In its latest review of some cost components that make up the monthly bills, the Energy Regulatory Commission (ERC) increased the foreign exchange levy to Sh1.28 per unit of electricity for power consumed in February. This is a steep rise from 84 cents per unit charged for electricity consumed in January.
The forex adjustment, which goes up or down depending on the performance of the shilling against other currencies, is meant to cushion electricity industry players from a weak shilling especially when making repayments for loans denominated in foreign currency, mostly the US dollar.
The shilling has in recent weeks taken a beating, trading on average at Sh103.9 against the dollar for the better part of January and at some point touching a high of Sh104. Yesterday, the Shilling was trading at Sh103.6.
The Fuel Cost Charge, however, declined marginally to Sh2.85 per kilowatt hour in February from Sh2.93 in January.
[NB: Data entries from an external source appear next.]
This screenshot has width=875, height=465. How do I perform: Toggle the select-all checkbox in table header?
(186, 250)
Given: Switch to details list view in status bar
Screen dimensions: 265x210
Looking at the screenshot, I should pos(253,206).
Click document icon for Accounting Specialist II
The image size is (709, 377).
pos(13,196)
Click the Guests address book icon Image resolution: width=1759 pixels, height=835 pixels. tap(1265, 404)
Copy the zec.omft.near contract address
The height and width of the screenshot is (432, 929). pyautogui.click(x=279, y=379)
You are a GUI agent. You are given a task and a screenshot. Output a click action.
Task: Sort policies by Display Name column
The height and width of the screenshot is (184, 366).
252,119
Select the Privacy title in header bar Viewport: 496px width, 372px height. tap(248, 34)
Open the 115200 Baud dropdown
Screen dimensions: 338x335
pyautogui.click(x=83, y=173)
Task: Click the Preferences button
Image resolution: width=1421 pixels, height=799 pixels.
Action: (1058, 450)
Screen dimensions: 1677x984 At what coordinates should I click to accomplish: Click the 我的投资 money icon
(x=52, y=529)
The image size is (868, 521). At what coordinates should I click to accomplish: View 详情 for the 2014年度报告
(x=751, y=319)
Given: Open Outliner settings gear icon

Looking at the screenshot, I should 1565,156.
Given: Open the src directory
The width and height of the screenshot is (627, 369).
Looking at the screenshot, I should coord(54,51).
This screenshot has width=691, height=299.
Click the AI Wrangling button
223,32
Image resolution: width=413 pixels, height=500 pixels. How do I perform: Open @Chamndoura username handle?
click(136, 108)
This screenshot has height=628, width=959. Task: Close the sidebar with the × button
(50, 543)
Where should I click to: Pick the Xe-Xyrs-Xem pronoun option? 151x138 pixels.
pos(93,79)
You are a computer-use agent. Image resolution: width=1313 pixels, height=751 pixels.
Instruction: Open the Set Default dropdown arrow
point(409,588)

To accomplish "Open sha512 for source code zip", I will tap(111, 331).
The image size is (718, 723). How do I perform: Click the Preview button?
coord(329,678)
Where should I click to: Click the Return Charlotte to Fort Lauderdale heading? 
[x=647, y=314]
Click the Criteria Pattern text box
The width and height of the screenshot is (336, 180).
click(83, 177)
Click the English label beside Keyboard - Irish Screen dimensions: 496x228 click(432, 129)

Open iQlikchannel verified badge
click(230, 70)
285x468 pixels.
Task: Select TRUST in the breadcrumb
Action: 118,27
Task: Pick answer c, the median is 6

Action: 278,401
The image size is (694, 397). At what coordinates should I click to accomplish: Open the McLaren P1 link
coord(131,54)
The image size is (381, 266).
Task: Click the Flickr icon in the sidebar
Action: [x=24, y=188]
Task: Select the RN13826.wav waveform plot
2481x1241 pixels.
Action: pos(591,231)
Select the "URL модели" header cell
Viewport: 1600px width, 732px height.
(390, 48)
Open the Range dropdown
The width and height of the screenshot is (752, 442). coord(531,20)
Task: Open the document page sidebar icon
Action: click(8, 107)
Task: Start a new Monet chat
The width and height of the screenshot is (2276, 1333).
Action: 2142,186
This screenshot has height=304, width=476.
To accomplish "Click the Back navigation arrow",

The charge, which is a pass through cost that Kenya Power collects on behalf of thermal power generators, has been on the rise recently following the switching on of diesel fired plants due to a prolonged dry spell.
While players in the electricity sub-sector have assured that power consumers will not be subjected to power rationing, the situation still looks gloomy, with water levels at the hydroelectricity dams low and fuel prices going up. The cost of diesel, which powers thermal generators, went up by Sh5.03 this month as a result of a 20 per cent global increase in crude prices when the cargo was procured in December.
KenGen Chief Executive, Albert Mugo said the developments necessitated an upward review of power tariffs. Mr Mugo said in line with prevailing weather indications, the electricity generating firm has been forced to depend more on thermal energy as opposed to hydro so as to maintain water levels at their present state.
“We are not yet faced with realities that would force us to contemplate power rationing,” he said Thursday. Power from the diesel component now accounts for 21 per cent of the power consumed in the country, up from 11 per cent. Hydropower has gone down from 40 per cent to 29 per cent. Geothermal, which is not affected by the weather, has remained stable at 44 per cent.
“We believe the cost can be contained in the short-term, but we are talking to the Government to come in and cushion the industry,” said Kenya Power Acting Chief Executive Officer, Kenneth Tarus on Thursday at a briefing.
The reduction in the contribution of hydro dams to the power mix has sparked fears of a possible power cuts and inflated power bills for consumers.